Pero a mi casa no van a ir a golpear, aunque el que puso la bomba fue mi papá ¿Que por qué no nos van a venir a buscar? Porque mi papá es poderoso. Él o el tipo para el que trabaja, no lo sé. No sé para quién trabaja, tampoco. Sólo sé que es intocable.

¿Y cómo no tenerle miedo a un tipo peligroso, que pone bombas y es intocable?

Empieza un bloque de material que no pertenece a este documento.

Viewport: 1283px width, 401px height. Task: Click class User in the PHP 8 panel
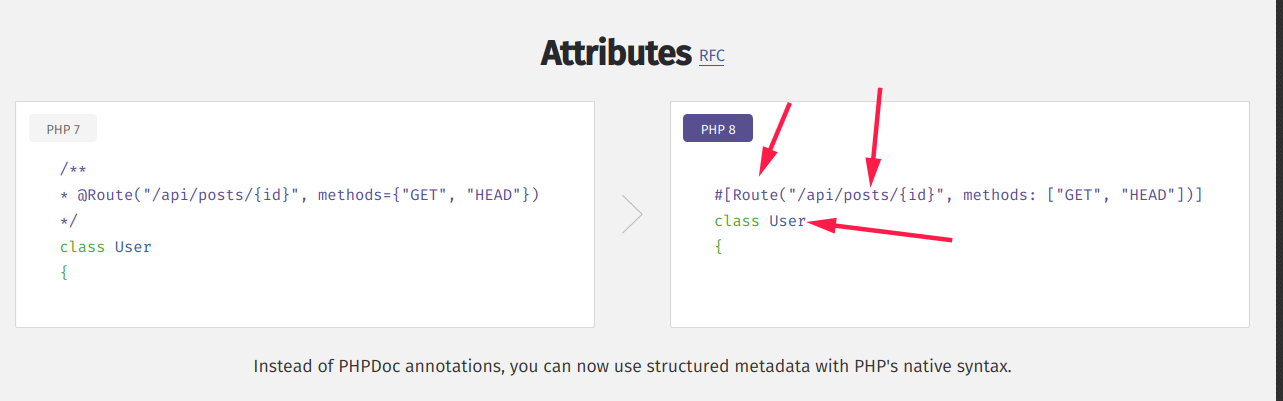pos(760,221)
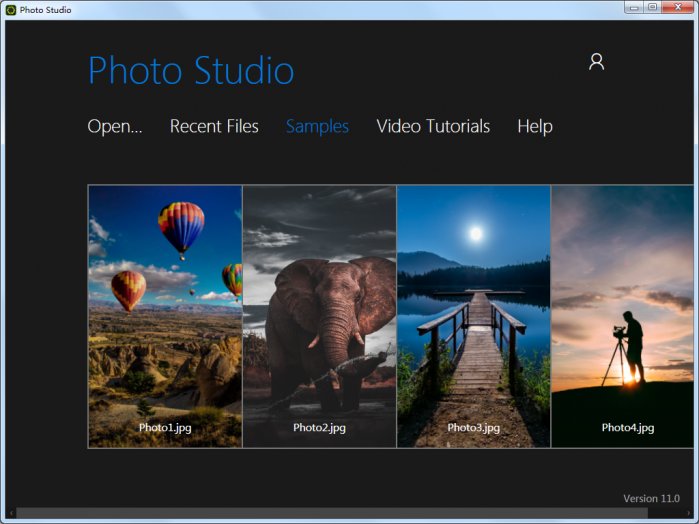Choose the Open... menu item
699x524 pixels.
115,126
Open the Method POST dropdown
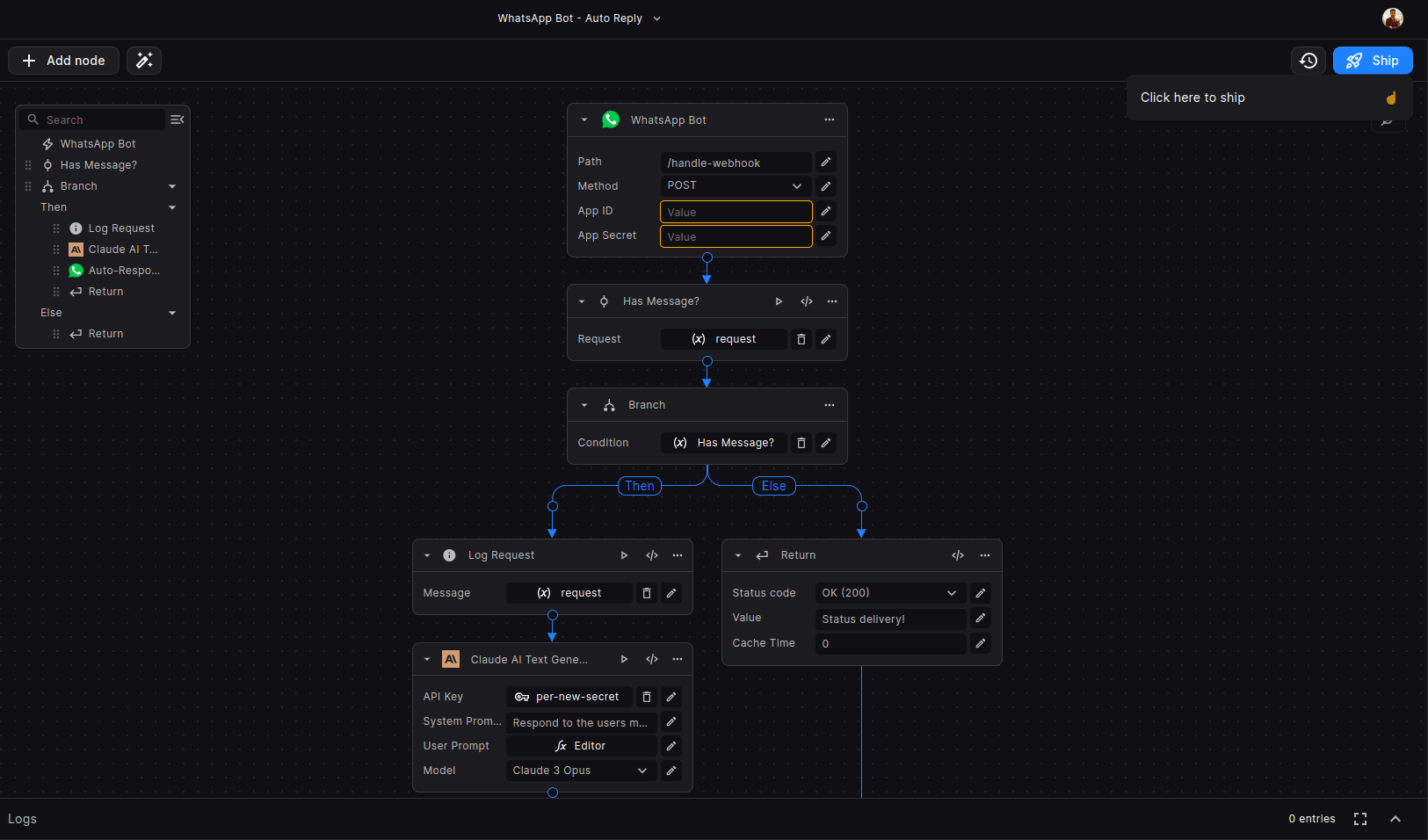The width and height of the screenshot is (1428, 840). tap(735, 185)
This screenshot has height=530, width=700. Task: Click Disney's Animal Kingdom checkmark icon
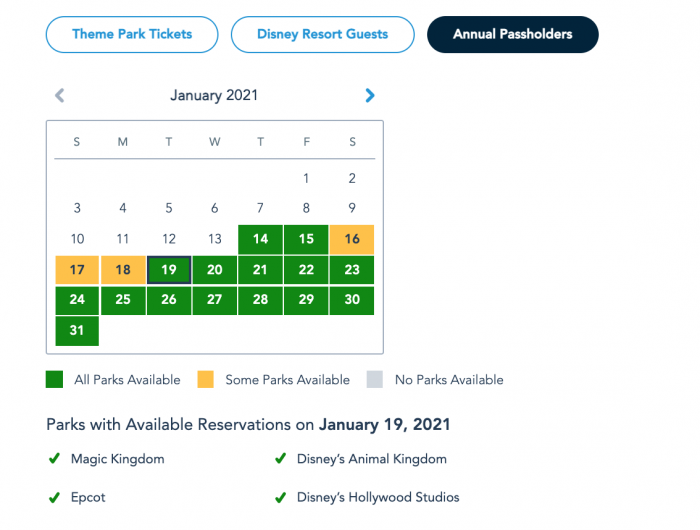[x=281, y=459]
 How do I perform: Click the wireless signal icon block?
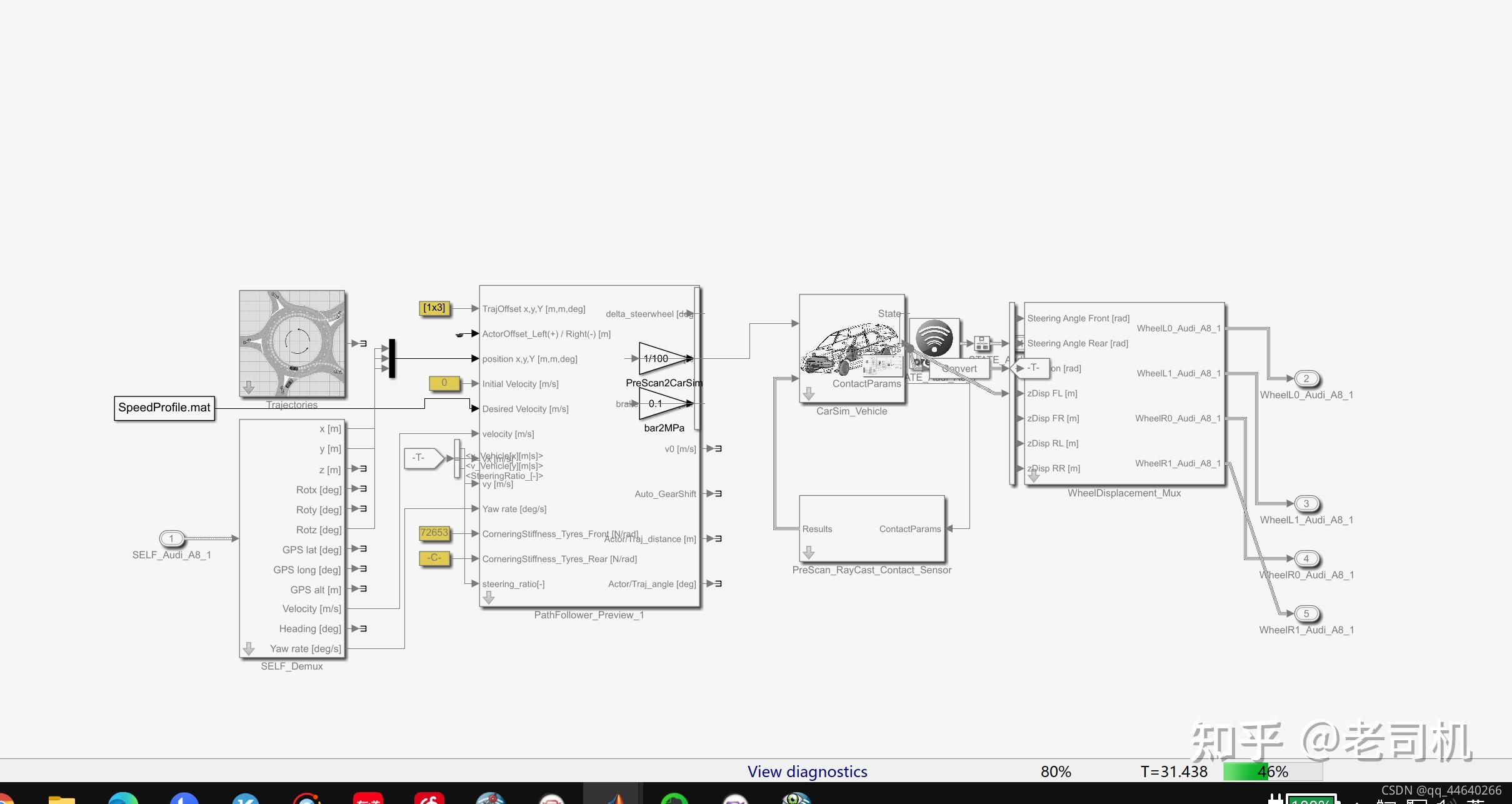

Por eso me quedé callado cuando se fue mamá. ¿A dónde se fue mamá? No tengo idea. Sólo sé que se fue, de un día para el otro. Esa mujer amorosa, dedicada a mí todo el tiempo, que sollozaba en soledad y se la pasaba hablando con alguien, no sé quién, del miedo que le tenía a papá... esa mujer de pronto de había ido no sé a dónde.

Un día, no estaba. Le pregunté a papá y me dijo que se había ido. No pregunté más. Aunque pasaran los días y mamá siguiera sin aparecer, yo no pregunté nada. Miré para otro lado, me escondí en mis pequeñas rebeldías y seguí obedeciendo a ese hombre que me da tanto miedo.

Y cuando siento el olor, ese olor tan insoportable, trato de concentrarme en otra cosa, por ejemplo, en seguir viviendo. Aunque la ame, aunque la extrañe, aunque la necesite, no quiero irme con mamá.